Freedom of speech doesn’t include a right to publish and distribute hard-core pornography, for example. Freedom of religion doesn’t rubber stamp human sacrifice.

That “Maha” thinks my right as someone with a clean criminal record is on par with human sacrifice is almost as telling as the fact she thinks that there are any restrictions on hard-core porn.

The NRA is using bullying tactics to impose its will on lawmakers, even when a whopping majority of constituents (and probably the lawmakers’ consciences, if they have any) disagree with the NRA’s position. There are some cities and states in which a big majority would prefer some level of legal gun control, for safety’s sake.

If decades of statistic don’t show you that controlling the rights of the law-abiding in the interest of  “safety” isnt’ a canard, the example of Chicago is probably lost on you.

Anyway – the issue is at a bit of a head, with the nomination of Elena Kagan to the SCOTUS, and with the high court’s upcoming McDonald decision.

“Maha”:

Now the wingnuts are screaming that Elena Kagan is opposed to gun rights because

Elena Kagan said as a U.S. Supreme Court law clerk in 1987 that she was “not sympathetic” toward a man who contended that his constitutional rights were violated when he was convicted for carrying an unlicensed pistol.

Note the “unlicensed” part.

We do.  That’s the point; it is impossible, in DC, Chicago and other cities, for the law-abiding citizen to get the “license”.  In other cities – New York is a great example, as was Minnesota until 2003 – it was entirely a matter of the applicant’s political clout and connections.

More recently she has said,

“There is no question, after Heller, that the Second Amendment guarantees individuals the right to keep and bear arms and that this right, like others in the Constitution, provides strong although not unlimited protection against governmental regulation,” she said.

Right.

And it’s the “…although not unlimited…” bit that we are watching closely.

A conservative’s idea of a “reasonable limit” is “keeping guns out of the hands of criminals”; a “progressive” thinks that putting a gun into anyone’s hands at all makes them suspect.

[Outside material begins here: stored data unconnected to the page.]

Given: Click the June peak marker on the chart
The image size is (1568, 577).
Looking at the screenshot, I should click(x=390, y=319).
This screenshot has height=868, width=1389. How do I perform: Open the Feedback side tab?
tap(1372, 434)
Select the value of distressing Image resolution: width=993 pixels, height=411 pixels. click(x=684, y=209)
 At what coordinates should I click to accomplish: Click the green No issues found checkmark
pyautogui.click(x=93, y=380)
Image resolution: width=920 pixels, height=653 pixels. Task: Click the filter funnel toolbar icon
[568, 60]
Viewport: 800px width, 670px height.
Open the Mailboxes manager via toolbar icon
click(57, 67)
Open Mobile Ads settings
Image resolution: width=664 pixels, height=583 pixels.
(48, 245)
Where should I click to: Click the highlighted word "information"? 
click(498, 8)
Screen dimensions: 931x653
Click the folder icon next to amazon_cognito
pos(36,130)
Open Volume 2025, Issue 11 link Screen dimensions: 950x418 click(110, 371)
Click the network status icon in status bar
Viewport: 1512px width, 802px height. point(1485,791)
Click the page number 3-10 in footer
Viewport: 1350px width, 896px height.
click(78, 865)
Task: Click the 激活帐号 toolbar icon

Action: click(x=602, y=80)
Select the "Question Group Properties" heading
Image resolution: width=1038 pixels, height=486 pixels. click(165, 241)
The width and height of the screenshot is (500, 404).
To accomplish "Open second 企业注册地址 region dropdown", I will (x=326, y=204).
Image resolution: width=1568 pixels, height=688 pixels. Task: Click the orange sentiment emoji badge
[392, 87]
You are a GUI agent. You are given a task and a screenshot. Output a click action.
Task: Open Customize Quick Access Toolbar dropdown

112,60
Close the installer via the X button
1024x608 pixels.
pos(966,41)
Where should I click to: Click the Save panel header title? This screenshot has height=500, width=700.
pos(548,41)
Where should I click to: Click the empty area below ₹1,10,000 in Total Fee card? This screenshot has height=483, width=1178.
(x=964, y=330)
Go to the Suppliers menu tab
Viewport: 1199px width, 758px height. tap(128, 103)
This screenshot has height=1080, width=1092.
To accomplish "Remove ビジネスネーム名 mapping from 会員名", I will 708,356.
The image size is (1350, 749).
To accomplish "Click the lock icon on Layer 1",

I don’t read Mahablog much.  But I noticed she’d linked to me:

But that’s not good enough for the gun nuts, who predictably compared Heller to Third Reich Nazis.

Which is a rather “un-nuanced” view of what I actually wrote.   Read it yourself; I criticize those who defend Kagan’s 1987 comments on the Second Amendment by saying “it reflects what the “elite bar” thought at the time”.

The “elite bar” once thought that a black man was worth 2/3 of a white man, and defended slavery with carefully-written, legally-scrupulous opinions – that were morally utterly vacant, since they abridged basic human liberties.

The “Nuremberg Laws” were perfectly acceptable law under German jurisprudence, too.  The German “legal elite” said so.

There’s no comparing the results of the two; Slavery and the Holocaust were evil, while gun control is merely stupid and racist.

But my point wasn’t comparison; it was simply that a stupid opinion isn’t made correct because “the elites believed it was correct”.

The crazy part of this is that the basic position of the gun lobby — that the 2nd amendment protects an individual right to own firearms — is settled law at this point. And the issue of gun control isn’t even on the progressivist back burner any more, compared to, say, 15 years ago. It’s not even in the bleeping kitchen.

And how do you think it got that way?

Because millions of us schlumpfy, un-hip guys and gals in flyoverland – the ones that Bill Maher giggles at – made it that way, one vote and one state and, finally, one justice at a time.

And, by “Maha’s” leave, we’re going to make sure it stays that way.

About the only way gun rights are going to be seriously challenged in the foreseeable future is if there is a huge swing of public opinion in the direction of more gun control. A few shoot-outs in Tennessee roadhouses might do it.

Keep waiting.

And if you look at the statistics, you might wanna bring a water bottle.  You’ll be waiting a long, long time.

Side note:  Let’s see if Barbara “Maha” O’Brien is any better at allowing dissenting comments than she used to be.

UPDATE:  Nope, she’s not.  I’m told that several comments critical of her “position” have been removed.

Why are some liberal bloggers so utterly gutless?

Why We Turn To Leftyblogs

Monday, May 3rd, 2010

As the Minnesota GOP congratulates Tom Emmer for his victory at the convention over the weekend, I thought it’d be fun to take a trip in the wayback machine to visit the keen-eyed analysis visited upon the GOP race by those keen-eyed monitors of the conservative psyche at MNPublius a week ago today (with emphasis added):

Immediately after Margaret Anderson Kelliher’s endorsement by the DFL, the Republican party and Marty Seifert’s campaign engaged in the time-honored ritual of issuing boilerplate press releases attacking her. Neither press release was particularly notable, as is always the case. What was notable, though, was that Tom Emmer’s campaign didn’t bother. The exercise probably took the Seifert campaign all of two minutes. It makes me wonder: Is the Emmer campaign giving up on the gubernatorial race?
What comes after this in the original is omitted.